Now I have a way to break the first block, just find any block of ciphertext that produces a `#` followed by a sequence of bytes that doesn't contain `\n`. This will take a bit more than 256 tries on average. But if I use any block of ciphertext for the first block then the next block will be garbled because CBC xors the first block's ciphertext with the next block's AES decryption to produce the final plaintext. So I need to find the first block of ciphertext that does not significantly modify the next block's plaintext.

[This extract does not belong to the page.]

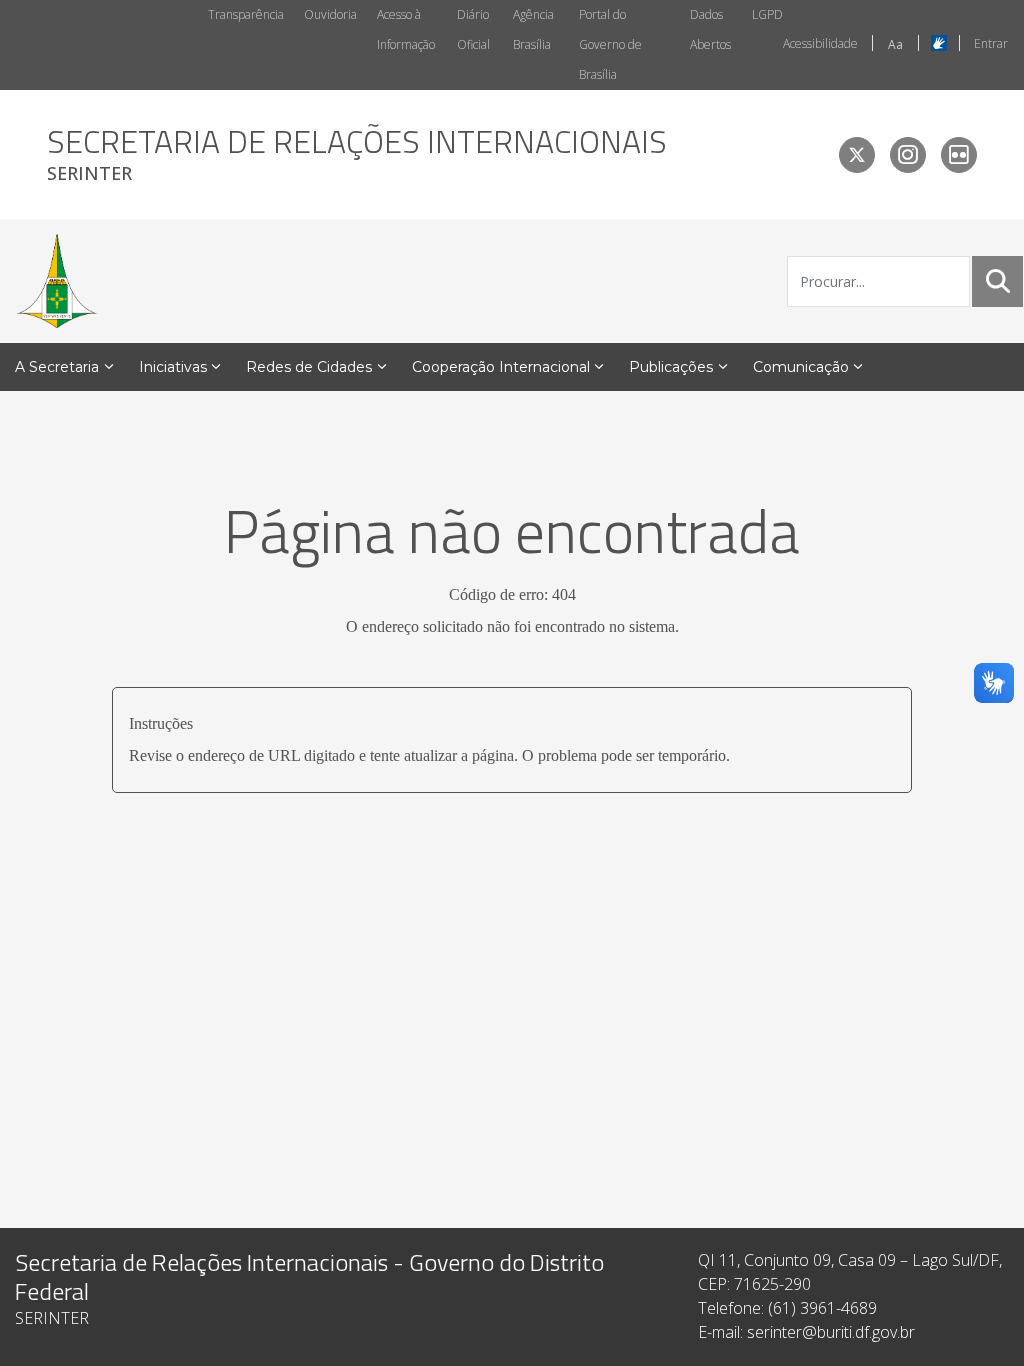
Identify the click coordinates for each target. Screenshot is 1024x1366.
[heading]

I opted to only modify the last 8 bytes of the first block of the ciphertext, and this is how I did it without destroying the next line. The last 8 bytes of the second line of plaintext is `AAAAAAAA`. So I decided to convert this into any random sequence of 8 capital letters. To do this, ex for the random sequence `GGGGGGGG`, I xored the last 8 bytes of the first block of ciphertext with `GGGGGGGG ^ AAAAAAAA`. Then when the second block's AES decrypted text is xored with the first block of ciphertext, the result is `AA\n#AAAAGGGGGGGG`. In hindsight I probably could have chosen almost any random sequence of 8 bytes as long as it didn't produce a newline in the next block of ciphertext, but this method worked.

The last step of exposing the `result` variable was to make the inequality check `if a!=r"000...` true. For this I used a similar method by attacking the fourth block, the long sequence of 0s. I modified the first few bytes so that the next block would not break.

Finally I had a ciphertext that when uploaded to the server revealed the first 12 characters of the 16 character key. The characters were all hexidecimal digits, so I was pretty confident that the last 4 characters would be as well. I borrowed the Python encryption code from the server and set out to find the full key by appending all combinations of 4 hexidecimal digits to the exposed key, then checking if the encrypted original script matched the original ciphertext. This took only 1 or 2 seconds to crack.

Once I had discovered the full AES key I could then craft any Python script I want and get full RCE. To find the flag I made a subprocess call to `find / -name '*flag'` and found the flag at `/flag`.